PROBLEM TO WORK ON: Only lines holding the word "Close" are wanted. Copy them from the listing below.

#### SOURCE DATA

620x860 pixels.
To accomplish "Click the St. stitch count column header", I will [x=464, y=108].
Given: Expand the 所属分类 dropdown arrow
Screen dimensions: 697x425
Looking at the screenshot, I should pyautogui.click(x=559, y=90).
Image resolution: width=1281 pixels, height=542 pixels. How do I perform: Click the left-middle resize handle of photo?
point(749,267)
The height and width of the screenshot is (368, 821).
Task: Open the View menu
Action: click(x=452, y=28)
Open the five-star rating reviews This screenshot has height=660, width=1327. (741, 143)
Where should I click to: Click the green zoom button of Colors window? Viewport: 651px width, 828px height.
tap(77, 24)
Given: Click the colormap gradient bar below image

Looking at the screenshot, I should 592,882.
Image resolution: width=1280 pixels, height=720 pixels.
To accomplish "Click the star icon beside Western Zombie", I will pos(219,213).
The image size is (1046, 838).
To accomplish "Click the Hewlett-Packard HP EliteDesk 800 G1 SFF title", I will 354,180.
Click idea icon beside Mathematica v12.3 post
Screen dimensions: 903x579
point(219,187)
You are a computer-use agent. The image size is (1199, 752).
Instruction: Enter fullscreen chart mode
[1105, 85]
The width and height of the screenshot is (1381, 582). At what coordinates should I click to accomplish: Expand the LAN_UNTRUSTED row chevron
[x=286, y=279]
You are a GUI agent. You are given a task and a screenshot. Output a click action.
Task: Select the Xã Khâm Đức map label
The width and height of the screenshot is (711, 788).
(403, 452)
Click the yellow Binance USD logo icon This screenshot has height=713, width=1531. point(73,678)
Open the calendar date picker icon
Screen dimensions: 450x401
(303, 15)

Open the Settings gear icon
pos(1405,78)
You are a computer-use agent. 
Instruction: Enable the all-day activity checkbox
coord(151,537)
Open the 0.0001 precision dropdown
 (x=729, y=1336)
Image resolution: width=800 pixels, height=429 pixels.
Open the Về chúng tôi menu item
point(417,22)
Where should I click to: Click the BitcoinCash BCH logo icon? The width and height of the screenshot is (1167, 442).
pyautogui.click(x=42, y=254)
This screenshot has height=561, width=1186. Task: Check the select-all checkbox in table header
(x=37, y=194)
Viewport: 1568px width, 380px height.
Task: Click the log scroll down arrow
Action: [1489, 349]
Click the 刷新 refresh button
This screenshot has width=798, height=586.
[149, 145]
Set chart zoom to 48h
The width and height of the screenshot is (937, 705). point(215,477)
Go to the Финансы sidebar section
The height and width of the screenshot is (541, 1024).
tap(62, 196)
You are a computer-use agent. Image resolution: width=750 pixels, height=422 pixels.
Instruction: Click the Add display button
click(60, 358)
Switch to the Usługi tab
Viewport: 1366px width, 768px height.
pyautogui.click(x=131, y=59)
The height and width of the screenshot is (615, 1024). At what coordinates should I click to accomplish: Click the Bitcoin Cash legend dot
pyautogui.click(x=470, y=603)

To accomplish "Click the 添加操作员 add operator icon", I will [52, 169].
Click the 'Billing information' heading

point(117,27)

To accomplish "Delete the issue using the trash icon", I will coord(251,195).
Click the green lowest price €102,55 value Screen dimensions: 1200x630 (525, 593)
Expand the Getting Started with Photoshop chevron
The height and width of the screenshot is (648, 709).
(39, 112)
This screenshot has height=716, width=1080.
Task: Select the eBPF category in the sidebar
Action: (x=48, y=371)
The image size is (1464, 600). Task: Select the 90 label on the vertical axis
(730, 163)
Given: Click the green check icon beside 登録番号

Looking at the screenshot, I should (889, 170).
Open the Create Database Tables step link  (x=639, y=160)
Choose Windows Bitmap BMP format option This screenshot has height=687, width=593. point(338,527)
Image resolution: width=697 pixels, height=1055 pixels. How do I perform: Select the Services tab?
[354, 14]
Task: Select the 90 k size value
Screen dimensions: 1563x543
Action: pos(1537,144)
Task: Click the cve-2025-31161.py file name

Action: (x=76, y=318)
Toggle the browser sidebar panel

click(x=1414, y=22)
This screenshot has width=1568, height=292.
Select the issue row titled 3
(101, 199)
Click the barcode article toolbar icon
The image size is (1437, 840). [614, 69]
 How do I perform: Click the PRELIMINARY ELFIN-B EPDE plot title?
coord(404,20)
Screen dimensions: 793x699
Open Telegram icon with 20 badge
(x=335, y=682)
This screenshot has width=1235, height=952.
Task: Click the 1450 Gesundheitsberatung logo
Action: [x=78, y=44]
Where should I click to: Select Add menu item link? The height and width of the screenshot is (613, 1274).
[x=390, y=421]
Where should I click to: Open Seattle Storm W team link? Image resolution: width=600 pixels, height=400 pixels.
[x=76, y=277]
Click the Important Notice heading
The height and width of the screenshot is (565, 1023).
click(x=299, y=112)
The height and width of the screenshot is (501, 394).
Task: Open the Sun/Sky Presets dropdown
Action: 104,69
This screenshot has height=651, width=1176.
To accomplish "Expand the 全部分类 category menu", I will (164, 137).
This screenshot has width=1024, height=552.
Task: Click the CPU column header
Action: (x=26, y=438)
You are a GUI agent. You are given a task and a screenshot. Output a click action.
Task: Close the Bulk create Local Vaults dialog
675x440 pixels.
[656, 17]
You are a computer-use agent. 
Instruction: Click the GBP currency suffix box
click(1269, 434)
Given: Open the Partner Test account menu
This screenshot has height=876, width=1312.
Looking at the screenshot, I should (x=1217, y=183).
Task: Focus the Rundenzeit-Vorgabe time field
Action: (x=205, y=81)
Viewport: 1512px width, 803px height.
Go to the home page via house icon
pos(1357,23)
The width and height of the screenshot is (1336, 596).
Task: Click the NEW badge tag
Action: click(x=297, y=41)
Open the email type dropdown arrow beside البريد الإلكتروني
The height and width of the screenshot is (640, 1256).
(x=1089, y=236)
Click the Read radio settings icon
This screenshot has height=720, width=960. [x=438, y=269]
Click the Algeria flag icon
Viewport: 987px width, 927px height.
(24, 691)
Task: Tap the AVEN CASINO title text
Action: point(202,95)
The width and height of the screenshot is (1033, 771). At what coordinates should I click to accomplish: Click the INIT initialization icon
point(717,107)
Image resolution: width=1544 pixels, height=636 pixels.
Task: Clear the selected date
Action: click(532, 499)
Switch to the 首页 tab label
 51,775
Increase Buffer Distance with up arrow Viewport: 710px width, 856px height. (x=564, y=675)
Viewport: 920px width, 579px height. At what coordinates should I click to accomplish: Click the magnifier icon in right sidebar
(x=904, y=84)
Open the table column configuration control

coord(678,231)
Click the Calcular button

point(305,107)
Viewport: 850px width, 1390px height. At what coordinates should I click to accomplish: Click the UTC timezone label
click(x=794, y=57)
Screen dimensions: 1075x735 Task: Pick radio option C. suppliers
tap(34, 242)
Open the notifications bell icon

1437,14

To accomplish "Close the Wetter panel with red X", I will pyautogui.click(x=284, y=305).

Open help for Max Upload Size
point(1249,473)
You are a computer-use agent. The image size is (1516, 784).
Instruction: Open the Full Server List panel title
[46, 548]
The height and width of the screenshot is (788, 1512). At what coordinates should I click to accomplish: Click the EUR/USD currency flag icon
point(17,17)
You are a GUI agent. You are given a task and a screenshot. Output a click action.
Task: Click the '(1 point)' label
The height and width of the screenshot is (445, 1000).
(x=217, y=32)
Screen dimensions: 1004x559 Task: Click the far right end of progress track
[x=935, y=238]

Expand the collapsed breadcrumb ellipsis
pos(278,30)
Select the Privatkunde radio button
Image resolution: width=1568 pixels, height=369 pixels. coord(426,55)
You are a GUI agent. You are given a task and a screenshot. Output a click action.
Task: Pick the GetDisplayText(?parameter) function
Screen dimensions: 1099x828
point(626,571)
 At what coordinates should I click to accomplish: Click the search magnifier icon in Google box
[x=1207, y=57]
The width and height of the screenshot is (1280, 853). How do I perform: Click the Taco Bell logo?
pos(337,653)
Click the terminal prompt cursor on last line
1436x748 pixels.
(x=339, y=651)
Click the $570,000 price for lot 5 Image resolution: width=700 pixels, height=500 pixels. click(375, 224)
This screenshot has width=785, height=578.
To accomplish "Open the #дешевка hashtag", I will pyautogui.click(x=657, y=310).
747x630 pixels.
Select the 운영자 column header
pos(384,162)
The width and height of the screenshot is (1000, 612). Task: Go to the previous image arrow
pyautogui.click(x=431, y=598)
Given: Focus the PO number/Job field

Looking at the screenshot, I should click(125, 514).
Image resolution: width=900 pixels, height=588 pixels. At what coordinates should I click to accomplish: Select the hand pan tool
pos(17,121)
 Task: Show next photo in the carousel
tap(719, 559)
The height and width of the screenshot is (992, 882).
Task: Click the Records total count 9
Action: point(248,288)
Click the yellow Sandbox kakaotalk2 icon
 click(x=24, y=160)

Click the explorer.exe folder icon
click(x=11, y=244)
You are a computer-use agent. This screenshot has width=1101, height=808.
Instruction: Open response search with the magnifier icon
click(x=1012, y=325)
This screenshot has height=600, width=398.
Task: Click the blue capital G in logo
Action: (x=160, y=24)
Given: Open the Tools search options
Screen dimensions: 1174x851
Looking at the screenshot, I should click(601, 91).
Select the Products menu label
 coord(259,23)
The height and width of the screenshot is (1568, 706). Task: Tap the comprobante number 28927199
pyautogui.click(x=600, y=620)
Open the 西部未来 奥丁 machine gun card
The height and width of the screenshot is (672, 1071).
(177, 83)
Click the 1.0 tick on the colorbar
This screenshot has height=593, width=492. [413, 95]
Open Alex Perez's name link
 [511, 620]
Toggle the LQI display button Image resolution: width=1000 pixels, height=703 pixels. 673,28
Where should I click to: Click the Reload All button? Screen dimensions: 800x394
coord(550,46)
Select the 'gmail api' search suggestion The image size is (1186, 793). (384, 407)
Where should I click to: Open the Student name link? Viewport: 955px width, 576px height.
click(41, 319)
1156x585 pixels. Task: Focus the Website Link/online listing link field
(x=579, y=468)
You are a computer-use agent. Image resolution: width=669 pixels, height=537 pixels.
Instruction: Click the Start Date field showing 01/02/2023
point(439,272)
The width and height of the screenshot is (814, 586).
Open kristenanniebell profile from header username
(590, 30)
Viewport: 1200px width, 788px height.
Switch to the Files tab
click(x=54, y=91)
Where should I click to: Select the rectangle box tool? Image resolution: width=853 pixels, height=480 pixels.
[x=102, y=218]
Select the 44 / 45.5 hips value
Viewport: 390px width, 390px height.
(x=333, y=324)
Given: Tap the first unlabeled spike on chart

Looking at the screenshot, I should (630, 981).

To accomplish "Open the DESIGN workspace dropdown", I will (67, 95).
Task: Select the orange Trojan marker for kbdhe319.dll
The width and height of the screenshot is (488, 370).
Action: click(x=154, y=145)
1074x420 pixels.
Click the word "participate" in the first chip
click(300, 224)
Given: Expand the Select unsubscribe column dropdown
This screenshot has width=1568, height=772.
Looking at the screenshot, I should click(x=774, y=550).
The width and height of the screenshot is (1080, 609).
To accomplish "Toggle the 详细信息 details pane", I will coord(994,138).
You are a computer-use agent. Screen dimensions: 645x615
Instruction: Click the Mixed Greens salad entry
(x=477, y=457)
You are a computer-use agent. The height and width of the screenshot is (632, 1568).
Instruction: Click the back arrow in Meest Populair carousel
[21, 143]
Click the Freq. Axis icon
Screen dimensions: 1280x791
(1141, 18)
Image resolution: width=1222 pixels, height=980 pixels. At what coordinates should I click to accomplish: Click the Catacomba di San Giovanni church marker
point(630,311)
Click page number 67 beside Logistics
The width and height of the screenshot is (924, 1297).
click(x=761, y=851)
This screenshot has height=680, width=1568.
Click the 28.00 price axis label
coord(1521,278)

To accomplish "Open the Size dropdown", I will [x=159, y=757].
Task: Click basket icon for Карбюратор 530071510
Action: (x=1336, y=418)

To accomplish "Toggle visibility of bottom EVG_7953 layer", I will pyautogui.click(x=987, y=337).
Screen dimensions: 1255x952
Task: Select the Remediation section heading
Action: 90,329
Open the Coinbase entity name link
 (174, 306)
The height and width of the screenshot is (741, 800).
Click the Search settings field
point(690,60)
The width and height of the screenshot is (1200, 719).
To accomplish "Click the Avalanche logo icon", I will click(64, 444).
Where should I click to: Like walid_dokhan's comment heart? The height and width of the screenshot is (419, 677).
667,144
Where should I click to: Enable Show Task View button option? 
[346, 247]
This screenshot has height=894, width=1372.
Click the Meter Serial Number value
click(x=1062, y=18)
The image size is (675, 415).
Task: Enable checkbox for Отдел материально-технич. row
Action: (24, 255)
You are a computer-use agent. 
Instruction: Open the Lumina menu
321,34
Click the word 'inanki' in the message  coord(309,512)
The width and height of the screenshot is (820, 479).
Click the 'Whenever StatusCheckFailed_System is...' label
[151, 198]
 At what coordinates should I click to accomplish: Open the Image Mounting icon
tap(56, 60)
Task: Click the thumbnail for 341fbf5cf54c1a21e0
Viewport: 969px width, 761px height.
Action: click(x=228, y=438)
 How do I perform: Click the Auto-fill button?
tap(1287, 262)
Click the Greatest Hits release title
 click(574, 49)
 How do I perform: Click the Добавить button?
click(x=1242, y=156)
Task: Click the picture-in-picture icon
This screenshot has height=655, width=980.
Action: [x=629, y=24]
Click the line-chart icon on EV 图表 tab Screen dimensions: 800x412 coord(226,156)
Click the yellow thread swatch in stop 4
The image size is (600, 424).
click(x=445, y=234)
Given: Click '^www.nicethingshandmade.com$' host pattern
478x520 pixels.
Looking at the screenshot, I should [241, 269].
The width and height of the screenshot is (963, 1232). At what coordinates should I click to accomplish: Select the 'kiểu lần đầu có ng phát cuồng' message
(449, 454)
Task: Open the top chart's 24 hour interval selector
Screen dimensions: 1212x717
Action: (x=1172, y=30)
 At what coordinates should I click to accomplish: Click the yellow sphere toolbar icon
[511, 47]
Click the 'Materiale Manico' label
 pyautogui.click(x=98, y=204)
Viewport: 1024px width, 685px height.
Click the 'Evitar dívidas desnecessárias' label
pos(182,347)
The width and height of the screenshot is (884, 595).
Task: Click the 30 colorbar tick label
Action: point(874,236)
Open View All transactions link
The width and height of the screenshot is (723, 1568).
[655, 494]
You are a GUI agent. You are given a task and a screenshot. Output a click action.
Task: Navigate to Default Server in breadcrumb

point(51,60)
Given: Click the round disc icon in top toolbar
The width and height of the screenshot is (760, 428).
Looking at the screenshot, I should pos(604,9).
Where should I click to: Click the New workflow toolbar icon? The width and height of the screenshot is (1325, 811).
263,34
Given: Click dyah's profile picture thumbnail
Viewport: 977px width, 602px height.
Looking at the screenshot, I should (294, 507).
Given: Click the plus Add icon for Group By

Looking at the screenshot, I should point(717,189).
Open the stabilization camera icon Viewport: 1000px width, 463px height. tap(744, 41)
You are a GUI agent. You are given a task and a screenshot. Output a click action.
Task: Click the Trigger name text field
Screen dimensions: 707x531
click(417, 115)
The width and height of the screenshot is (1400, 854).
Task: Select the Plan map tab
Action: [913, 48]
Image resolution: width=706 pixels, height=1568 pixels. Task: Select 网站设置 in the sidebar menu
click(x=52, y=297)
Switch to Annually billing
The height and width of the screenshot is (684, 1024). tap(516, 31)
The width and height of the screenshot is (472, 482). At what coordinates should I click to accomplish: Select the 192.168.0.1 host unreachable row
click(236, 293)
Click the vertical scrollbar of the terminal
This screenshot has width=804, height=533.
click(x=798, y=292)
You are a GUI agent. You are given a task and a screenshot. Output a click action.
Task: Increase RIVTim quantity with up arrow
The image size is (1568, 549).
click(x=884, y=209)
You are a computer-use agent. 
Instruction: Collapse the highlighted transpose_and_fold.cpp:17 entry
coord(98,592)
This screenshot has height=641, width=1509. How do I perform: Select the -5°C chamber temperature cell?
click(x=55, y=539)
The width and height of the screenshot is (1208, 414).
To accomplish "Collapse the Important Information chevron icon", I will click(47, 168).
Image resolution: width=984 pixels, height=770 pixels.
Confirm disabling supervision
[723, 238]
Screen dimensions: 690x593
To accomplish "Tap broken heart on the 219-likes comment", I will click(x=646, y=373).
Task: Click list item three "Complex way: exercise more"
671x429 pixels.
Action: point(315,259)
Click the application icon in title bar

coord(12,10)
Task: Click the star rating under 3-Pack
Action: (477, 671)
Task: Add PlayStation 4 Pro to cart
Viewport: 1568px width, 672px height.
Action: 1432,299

########

ANSWER TO THE PROBLEM:
Task: Close the Bulk create Local Vaults dialog
To accomplish "Close the Wetter panel with red X", I will pyautogui.click(x=284, y=305).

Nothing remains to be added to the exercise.